И тем не менее… Даже если было невозможно во всем придерживаться старых религиозных представлений, то разрушать их тоже было нельзя; и не потому, что старая религия была официальной и признанной в народе, а потому, что в ней было заложено ядро истины: этот политеизм приближался если не к монотеизму, которому волей случая суждено было стать господствующим во всем мире, то, во всяком случае, к некой упрощенной абстрактной схеме (по сути, отвлеченными понятиями привычно владели лишь единицы…) — Провидению, Добру, то есть тем категориям, о которых так увлеченно и пространно рассуждали философы. Образованный человек рассуждал примерно так: «Существует Провидение, мне важно в это верить; в баснях о богах должно быть заложено ядро этой истины. Чем на самом деле являются Аполлон и Венера? Имена ли это единого Божественного? Или это его проявления? Имена его добродетелей? Они абстрактны и в то же время реальны? Или же все это только бессмысленные басни?» Оставалась уверенность в главном — в существовании божественного Провидения, в остальном же ясности не было. Народную религию принимали наполовину снисходительно, поскольку в мифах истина описывалась наивным языком небылиц, наполовину с интеллектуальной осторожностью, ведь в том, что Аполлон — это Явление Божественного, а не просто имя, уверенности тоже не было, несмотря на все мифы о нем. Все это вполне позволяло использовать язык старой религии.

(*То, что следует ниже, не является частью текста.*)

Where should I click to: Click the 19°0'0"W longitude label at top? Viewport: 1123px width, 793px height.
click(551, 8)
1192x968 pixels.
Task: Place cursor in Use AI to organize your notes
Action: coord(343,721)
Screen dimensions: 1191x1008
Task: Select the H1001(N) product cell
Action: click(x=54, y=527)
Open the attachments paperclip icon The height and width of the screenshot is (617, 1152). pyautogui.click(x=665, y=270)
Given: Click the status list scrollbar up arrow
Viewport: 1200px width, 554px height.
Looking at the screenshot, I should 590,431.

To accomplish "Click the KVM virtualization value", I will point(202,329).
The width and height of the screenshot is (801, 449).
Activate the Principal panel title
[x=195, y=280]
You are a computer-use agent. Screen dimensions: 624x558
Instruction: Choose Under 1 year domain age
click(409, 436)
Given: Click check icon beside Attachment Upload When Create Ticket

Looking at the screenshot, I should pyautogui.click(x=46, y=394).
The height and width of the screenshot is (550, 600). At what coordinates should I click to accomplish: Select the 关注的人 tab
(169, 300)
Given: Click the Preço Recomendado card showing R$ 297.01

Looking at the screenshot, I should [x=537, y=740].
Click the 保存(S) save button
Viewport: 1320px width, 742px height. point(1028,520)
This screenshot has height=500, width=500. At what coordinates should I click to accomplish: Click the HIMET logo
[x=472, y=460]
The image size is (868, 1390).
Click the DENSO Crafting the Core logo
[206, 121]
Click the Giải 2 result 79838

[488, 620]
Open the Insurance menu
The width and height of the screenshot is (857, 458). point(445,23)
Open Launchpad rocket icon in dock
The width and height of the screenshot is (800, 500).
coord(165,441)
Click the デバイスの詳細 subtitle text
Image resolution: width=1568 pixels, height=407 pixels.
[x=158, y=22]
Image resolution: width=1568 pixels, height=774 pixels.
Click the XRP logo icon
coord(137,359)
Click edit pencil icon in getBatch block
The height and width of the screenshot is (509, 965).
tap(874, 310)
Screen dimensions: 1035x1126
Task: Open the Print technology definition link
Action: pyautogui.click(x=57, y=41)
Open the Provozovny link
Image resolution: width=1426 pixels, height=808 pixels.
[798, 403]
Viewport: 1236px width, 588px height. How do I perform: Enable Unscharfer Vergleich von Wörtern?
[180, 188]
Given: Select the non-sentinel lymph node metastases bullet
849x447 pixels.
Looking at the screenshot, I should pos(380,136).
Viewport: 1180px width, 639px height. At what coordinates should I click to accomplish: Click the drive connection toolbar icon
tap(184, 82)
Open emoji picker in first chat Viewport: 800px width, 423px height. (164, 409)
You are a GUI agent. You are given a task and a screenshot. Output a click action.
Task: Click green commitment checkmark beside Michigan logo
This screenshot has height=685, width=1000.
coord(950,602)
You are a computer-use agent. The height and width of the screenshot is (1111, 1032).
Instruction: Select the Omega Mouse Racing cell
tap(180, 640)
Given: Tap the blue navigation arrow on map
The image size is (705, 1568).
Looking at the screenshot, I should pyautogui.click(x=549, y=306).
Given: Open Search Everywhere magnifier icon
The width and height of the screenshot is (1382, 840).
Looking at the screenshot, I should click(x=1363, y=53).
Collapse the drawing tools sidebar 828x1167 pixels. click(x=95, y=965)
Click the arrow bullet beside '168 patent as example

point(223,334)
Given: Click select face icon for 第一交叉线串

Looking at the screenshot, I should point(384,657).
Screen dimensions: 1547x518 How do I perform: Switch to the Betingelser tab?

Скептик Гораций, после того как чудом избежал гибели (его едва не придавило упавшее дерево), отблагодарил богов пантеона традиционным способом: он был уверен, что обязан своим спасением Божественному, но не знал, каким образом можно обратиться к нему иначе, как только путем обычных обрядов. И, когда он увидел, как его служанка приносит лепешку в жертву богам–покровителям дома, он понял, что она интуитивно чувствует то же самое, до чего додумался и он, человек тонкий и образованный: что бы там ни говорили атеисты, Случай — это тоже Провидение, и он бережет тех, кто стремится к Добру.
Загробный мир
Отметим одну странную особенность греко–римской религии, а именно отсутствие представлений о загробном мире и 0 бессмертии души. О загробной жизни римляне заботились не больше, чем наши современники. Ни эпикурейские, ни стоические школы в нее не верили, не подтверждала ее существование и официальная религия: представления о загробном мире составляли отдельную сферу. Наиболее распространенное мнение, принятое в народе, состояло в том, что смерть — это небытие, вечный сон; считалось, что бессмертие души в Царстве Теней — не более чем миф. Существовало, конечно, множество версий, в деталях описывавших жизнь души после смерти и ее участь в загробном мире. Однако они бытовали в рамках небольших сект: ни одно более или менее широко признанное учение не указывало на то, что после смерти есть что–то еще кроме мертвого тела. Не было единой теории, люди не знали, что им думать о жизни после смерти, и поэтому не предполагали вообще ничего и попросту ни во что подобное не верили.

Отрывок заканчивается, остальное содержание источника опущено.